## Work request
For the material below, please count the lines containing "computer". Reply with the count alone.

## The data

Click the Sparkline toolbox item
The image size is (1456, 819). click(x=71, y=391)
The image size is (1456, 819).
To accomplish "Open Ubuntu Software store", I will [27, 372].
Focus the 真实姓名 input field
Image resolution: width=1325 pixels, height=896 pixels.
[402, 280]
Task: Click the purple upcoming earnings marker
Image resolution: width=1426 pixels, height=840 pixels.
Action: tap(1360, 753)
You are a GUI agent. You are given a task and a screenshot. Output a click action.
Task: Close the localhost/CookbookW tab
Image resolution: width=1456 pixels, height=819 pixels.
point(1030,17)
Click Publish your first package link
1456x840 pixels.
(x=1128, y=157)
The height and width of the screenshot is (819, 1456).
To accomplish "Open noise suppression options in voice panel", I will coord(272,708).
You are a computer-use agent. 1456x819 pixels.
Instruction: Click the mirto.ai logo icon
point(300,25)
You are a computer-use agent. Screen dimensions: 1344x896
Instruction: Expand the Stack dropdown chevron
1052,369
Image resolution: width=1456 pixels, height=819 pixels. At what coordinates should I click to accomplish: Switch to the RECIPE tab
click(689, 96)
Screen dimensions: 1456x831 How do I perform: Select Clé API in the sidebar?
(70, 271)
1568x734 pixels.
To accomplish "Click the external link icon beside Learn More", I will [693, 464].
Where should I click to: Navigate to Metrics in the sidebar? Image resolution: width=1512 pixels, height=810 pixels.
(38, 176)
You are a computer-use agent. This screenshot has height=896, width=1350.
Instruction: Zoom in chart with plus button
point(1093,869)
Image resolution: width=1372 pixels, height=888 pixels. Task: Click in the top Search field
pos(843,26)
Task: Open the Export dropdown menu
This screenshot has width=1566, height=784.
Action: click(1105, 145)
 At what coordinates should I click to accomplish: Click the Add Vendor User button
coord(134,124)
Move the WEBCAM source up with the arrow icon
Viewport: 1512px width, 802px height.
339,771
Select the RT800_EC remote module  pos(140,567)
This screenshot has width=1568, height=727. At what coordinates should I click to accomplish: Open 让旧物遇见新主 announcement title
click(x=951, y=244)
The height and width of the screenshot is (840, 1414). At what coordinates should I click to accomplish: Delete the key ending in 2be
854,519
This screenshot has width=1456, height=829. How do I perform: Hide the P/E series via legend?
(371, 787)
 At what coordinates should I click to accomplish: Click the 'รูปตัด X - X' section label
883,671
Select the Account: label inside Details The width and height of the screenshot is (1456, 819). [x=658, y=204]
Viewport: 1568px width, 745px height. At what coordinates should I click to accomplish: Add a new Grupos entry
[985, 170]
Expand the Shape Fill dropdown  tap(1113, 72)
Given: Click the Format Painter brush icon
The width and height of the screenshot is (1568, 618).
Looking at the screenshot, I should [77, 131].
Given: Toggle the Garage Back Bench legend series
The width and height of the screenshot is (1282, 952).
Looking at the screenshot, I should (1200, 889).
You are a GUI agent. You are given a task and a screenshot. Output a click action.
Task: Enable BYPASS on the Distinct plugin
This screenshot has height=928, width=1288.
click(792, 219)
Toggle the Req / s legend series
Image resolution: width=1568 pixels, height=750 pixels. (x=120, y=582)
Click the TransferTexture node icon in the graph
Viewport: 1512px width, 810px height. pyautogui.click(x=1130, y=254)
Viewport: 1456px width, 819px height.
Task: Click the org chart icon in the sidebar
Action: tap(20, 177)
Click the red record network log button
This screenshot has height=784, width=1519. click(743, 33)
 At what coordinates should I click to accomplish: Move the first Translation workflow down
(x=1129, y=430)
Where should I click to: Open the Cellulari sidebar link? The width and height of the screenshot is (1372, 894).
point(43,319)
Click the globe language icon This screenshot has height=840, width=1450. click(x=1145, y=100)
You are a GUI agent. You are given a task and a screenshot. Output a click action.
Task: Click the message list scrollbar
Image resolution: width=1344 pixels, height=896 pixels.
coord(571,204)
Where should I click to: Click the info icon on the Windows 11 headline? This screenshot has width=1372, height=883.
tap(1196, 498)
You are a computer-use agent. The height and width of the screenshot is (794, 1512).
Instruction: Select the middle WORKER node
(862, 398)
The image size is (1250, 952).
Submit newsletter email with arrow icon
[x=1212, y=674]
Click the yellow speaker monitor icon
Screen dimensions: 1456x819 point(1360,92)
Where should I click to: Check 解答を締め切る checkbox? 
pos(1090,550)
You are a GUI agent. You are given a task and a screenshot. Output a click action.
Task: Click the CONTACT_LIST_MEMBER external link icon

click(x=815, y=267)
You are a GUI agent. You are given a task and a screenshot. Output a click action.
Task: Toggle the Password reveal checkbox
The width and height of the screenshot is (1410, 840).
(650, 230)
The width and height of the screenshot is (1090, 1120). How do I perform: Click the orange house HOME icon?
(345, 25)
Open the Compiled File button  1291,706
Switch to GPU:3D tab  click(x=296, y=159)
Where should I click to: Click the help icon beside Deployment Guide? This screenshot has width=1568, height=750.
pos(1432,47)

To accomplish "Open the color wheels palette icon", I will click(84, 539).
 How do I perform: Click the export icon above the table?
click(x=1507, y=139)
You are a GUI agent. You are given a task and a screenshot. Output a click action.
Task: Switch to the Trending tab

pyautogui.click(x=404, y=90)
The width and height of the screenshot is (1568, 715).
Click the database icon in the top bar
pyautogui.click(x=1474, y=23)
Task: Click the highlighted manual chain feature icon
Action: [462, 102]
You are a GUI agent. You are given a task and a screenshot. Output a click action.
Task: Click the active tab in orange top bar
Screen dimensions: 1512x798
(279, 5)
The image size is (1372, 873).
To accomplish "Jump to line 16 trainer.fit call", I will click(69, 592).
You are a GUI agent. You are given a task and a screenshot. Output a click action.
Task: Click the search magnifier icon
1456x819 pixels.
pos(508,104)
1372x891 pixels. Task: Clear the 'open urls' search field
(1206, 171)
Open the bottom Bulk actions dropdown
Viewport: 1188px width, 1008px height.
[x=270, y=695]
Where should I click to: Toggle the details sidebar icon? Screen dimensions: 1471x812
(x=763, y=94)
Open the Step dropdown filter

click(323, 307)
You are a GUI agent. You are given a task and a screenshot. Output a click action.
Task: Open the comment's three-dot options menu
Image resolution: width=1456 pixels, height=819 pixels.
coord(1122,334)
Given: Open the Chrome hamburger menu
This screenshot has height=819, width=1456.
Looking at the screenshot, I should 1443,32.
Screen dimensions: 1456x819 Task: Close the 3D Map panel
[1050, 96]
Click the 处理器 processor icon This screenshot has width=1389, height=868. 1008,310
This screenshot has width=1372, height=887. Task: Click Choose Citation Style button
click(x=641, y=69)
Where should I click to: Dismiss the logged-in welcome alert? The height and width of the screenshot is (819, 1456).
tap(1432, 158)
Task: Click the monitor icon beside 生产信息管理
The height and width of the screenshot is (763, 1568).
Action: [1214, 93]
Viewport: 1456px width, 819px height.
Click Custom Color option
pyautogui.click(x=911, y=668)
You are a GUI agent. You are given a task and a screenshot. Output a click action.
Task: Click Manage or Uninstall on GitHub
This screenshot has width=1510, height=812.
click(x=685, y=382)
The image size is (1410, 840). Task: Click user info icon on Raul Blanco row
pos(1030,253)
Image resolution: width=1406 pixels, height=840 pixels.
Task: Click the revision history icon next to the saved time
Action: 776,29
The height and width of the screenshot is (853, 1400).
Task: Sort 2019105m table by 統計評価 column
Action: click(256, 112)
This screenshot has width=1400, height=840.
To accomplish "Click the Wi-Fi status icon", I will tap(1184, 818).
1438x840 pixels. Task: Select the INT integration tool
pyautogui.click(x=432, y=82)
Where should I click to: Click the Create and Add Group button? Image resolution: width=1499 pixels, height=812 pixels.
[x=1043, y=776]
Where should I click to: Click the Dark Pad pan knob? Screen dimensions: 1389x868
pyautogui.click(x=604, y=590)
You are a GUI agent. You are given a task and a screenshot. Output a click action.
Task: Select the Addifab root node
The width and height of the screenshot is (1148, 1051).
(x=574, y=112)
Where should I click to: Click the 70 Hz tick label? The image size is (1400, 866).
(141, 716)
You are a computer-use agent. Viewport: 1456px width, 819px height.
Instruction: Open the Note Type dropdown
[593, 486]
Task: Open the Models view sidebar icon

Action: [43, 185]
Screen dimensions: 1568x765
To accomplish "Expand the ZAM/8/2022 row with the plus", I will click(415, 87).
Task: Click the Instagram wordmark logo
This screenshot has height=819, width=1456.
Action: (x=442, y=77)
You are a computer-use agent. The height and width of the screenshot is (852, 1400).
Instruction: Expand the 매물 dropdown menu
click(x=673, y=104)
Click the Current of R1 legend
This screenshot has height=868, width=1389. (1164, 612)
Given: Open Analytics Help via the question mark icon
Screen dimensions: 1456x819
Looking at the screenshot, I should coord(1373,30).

## Answer to this exercise
6